EXERCISE INSTRUCTIONS:
Rewrite each of the rows below, replacing "Tap" with "Press" and leaving everything else unchanged. Omit the pictures from your answer.

(begin)

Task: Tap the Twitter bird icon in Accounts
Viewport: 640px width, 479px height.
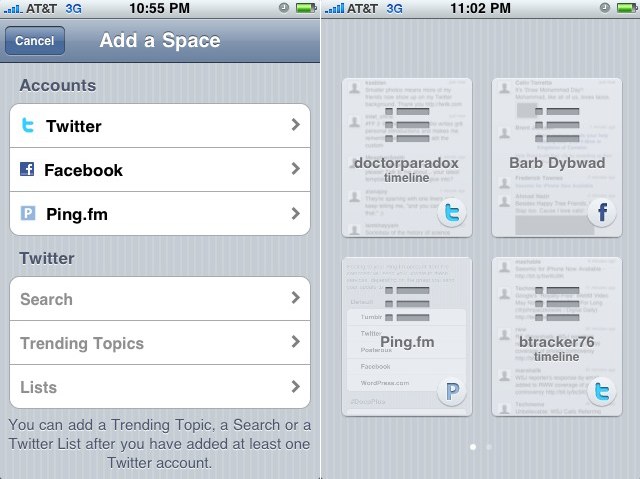Action: pyautogui.click(x=28, y=125)
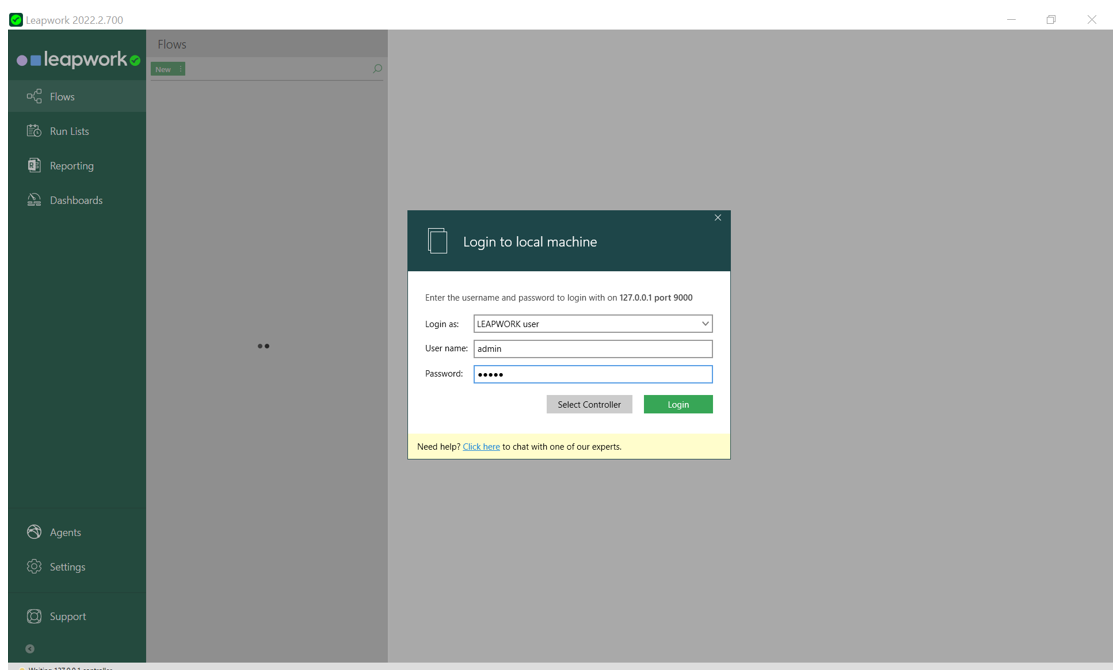Click the Agents icon near the bottom sidebar

32,532
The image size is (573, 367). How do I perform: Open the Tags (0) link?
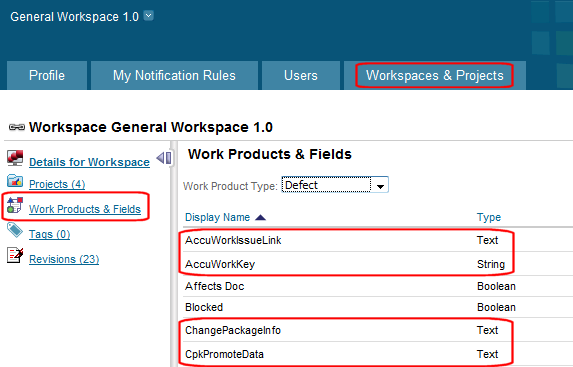pyautogui.click(x=49, y=234)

(end)

THE REPLY:
Task: Press the Twitter bird icon in Accounts
Viewport: 640px width, 479px height.
Action: pyautogui.click(x=28, y=125)
Click the Agents icon near the bottom sidebar

32,532
The image size is (573, 367). How do I perform: Open the Tags (0) link?
pyautogui.click(x=49, y=234)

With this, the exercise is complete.